» DATASET RECORDS:
----

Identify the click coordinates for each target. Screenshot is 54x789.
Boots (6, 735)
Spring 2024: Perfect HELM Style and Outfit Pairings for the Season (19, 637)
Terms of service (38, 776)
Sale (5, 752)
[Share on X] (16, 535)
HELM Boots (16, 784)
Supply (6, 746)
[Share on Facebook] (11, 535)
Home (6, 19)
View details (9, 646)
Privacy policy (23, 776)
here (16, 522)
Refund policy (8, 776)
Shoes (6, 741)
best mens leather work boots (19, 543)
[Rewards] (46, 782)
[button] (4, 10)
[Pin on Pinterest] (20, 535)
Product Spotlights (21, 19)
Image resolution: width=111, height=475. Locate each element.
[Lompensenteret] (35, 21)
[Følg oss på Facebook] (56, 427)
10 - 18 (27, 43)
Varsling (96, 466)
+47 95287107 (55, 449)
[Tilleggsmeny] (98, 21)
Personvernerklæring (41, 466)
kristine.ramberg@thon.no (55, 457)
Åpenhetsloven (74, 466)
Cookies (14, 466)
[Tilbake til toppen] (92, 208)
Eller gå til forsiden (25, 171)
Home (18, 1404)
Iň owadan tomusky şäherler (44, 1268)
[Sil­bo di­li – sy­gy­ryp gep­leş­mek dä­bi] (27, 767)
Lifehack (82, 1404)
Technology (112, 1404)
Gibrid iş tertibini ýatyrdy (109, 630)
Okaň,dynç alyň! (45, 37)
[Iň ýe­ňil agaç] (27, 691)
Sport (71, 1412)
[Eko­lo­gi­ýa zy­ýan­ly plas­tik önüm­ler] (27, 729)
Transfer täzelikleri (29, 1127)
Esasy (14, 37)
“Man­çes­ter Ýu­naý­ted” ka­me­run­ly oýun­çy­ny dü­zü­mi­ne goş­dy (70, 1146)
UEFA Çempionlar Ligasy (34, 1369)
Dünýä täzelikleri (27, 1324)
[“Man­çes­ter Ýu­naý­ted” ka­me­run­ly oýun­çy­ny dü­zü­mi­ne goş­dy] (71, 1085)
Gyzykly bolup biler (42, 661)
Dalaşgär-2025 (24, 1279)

----

Return the entries starting at the line that contains "Iň owadan tomusky şäherler (44, 1268)" and continuing through the last entry, copying each line verbatim.

» TASK OUTPUT:
Iň owadan tomusky şäherler (44, 1268)
[Sil­bo di­li – sy­gy­ryp gep­leş­mek dä­bi] (27, 767)
Lifehack (82, 1404)
Technology (112, 1404)
Gibrid iş tertibini ýatyrdy (109, 630)
Okaň,dynç alyň! (45, 37)
[Iň ýe­ňil agaç] (27, 691)
Sport (71, 1412)
[Eko­lo­gi­ýa zy­ýan­ly plas­tik önüm­ler] (27, 729)
Transfer täzelikleri (29, 1127)
Esasy (14, 37)
“Man­çes­ter Ýu­naý­ted” ka­me­run­ly oýun­çy­ny dü­zü­mi­ne goş­dy (70, 1146)
UEFA Çempionlar Ligasy (34, 1369)
Dünýä täzelikleri (27, 1324)
[“Man­çes­ter Ýu­naý­ted” ka­me­run­ly oýun­çy­ny dü­zü­mi­ne goş­dy] (71, 1085)
Gyzykly bolup biler (42, 661)
Dalaşgär-2025 (24, 1279)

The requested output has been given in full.